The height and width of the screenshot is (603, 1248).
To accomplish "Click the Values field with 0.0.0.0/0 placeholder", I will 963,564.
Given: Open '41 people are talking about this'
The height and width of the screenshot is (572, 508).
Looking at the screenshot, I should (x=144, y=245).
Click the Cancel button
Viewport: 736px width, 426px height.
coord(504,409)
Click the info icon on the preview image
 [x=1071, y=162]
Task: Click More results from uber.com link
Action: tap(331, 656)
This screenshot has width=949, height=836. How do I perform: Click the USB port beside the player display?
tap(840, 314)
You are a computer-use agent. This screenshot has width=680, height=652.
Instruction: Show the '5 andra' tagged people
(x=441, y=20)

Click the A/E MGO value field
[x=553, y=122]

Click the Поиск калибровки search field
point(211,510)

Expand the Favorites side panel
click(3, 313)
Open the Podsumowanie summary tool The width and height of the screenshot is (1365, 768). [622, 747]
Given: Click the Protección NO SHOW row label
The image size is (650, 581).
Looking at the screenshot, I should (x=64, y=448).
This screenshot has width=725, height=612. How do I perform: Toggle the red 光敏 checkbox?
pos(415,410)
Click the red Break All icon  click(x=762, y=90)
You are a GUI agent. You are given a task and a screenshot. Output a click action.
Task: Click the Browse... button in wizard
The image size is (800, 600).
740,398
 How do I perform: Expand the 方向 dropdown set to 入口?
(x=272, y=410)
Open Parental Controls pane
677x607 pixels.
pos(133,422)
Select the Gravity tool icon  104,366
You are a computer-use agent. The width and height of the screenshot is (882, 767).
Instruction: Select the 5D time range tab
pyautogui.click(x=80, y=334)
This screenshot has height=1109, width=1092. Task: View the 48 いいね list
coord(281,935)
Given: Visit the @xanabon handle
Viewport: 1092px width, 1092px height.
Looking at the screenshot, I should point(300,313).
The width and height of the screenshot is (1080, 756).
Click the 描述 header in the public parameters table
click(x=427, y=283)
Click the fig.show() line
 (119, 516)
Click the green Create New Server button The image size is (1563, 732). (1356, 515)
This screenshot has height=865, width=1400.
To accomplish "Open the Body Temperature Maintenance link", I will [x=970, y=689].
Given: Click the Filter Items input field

* [Instructions for the task]: Everything from the line containing "Given: Open '41" through the line containing "You are a GUI" in the material above should be retyped exactly, both ends included, and nothing more.

* [Result of the task]:
Given: Open '41 people are talking about this'
The height and width of the screenshot is (572, 508).
Looking at the screenshot, I should (x=144, y=245).
Click the Cancel button
Viewport: 736px width, 426px height.
coord(504,409)
Click the info icon on the preview image
 [x=1071, y=162]
Task: Click More results from uber.com link
Action: tap(331, 656)
This screenshot has width=949, height=836. How do I perform: Click the USB port beside the player display?
tap(840, 314)
You are a computer-use agent. This screenshot has width=680, height=652.
Instruction: Show the '5 andra' tagged people
(x=441, y=20)

Click the A/E MGO value field
[x=553, y=122]

Click the Поиск калибровки search field
point(211,510)

Expand the Favorites side panel
click(3, 313)
Open the Podsumowanie summary tool The width and height of the screenshot is (1365, 768). [622, 747]
Given: Click the Protección NO SHOW row label
The image size is (650, 581).
Looking at the screenshot, I should (x=64, y=448).
This screenshot has width=725, height=612. How do I perform: Toggle the red 光敏 checkbox?
pos(415,410)
Click the red Break All icon  click(x=762, y=90)
You are a GUI agent. You are given a task and a screenshot. Output a click action.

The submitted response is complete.